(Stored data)
▬▬▬

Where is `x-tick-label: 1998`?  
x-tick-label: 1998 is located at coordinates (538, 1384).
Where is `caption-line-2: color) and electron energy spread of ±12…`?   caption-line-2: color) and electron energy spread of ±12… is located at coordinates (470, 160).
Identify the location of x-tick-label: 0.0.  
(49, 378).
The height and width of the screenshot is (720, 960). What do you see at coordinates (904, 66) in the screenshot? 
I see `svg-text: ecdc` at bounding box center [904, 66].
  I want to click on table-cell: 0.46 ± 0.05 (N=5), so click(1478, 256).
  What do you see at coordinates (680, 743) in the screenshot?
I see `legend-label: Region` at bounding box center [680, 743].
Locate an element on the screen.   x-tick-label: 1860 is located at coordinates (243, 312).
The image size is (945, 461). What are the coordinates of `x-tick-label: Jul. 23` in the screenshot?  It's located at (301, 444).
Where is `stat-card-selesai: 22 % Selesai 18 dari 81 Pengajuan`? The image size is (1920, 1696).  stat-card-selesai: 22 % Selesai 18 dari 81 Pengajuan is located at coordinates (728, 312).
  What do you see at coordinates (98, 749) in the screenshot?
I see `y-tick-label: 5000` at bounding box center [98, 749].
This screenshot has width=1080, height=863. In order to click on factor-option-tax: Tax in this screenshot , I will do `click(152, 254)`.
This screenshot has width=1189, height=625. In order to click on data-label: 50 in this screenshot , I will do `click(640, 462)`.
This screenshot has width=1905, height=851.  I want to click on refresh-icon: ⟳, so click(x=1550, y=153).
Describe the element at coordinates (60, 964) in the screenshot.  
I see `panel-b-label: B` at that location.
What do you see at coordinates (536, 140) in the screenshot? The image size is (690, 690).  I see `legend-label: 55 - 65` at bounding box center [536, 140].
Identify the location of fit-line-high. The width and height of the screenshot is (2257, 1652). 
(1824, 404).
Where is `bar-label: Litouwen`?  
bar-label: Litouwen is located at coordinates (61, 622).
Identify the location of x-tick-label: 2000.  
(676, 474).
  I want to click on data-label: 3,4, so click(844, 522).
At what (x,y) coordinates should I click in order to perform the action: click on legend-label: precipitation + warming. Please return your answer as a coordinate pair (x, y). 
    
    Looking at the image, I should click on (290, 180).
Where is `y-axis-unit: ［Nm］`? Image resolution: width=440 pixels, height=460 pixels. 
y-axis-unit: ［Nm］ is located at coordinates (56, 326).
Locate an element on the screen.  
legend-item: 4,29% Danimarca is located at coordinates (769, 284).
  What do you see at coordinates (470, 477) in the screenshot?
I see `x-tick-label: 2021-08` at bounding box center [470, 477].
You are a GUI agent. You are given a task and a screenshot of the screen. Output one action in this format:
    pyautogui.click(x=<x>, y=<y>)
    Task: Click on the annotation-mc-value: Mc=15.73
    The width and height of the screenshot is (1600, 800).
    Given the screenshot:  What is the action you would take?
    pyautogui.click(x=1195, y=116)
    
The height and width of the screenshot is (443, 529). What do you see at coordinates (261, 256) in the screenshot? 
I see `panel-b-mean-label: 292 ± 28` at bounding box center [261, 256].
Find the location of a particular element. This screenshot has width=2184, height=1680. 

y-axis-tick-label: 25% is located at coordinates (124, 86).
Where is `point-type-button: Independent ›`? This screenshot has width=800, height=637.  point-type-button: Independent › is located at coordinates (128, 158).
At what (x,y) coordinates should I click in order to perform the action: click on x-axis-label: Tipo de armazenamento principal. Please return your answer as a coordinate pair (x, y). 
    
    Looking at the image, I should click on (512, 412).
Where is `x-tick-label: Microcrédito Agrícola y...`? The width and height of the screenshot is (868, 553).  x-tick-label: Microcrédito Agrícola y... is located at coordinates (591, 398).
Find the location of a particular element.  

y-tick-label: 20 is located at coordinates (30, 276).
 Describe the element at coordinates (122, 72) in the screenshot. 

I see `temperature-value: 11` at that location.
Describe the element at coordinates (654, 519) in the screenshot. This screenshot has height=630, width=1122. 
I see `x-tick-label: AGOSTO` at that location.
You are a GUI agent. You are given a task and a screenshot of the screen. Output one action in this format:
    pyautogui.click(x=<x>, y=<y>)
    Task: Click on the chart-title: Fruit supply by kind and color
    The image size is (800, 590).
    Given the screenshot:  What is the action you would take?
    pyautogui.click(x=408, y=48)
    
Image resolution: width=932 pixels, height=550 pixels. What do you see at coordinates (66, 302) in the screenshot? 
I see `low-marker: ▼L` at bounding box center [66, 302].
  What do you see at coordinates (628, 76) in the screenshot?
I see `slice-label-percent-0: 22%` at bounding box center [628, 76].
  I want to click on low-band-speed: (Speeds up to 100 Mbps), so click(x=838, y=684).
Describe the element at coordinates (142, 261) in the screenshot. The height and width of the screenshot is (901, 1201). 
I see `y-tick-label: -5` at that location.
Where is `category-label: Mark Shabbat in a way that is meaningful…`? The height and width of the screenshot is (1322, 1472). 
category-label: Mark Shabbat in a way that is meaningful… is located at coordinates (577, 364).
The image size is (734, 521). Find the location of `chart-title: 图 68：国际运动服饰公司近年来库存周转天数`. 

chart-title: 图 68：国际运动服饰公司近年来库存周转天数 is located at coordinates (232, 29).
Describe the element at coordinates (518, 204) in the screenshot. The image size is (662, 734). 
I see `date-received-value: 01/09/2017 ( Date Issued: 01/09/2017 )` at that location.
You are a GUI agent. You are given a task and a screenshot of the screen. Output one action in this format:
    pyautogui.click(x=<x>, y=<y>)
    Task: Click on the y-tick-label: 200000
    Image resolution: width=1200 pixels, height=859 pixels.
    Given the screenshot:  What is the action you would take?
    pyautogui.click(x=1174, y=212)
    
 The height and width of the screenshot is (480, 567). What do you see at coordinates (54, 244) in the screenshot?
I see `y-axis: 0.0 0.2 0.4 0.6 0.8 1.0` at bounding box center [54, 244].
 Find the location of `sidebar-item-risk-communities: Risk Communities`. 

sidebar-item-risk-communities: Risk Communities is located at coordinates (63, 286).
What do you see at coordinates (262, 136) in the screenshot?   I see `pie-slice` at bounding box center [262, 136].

▬▬▬

Task prompt
Reproduce the material verbatim from its first line through the line containing "I want to click on table-cell: 0.46", including both.

Your solution
Where is `x-tick-label: 1998`?  
x-tick-label: 1998 is located at coordinates (538, 1384).
Where is `caption-line-2: color) and electron energy spread of ±12…`?   caption-line-2: color) and electron energy spread of ±12… is located at coordinates (470, 160).
Identify the location of x-tick-label: 0.0.  
(49, 378).
The height and width of the screenshot is (720, 960). What do you see at coordinates (904, 66) in the screenshot? 
I see `svg-text: ecdc` at bounding box center [904, 66].
  I want to click on table-cell: 0.46 ± 0.05 (N=5), so click(1478, 256).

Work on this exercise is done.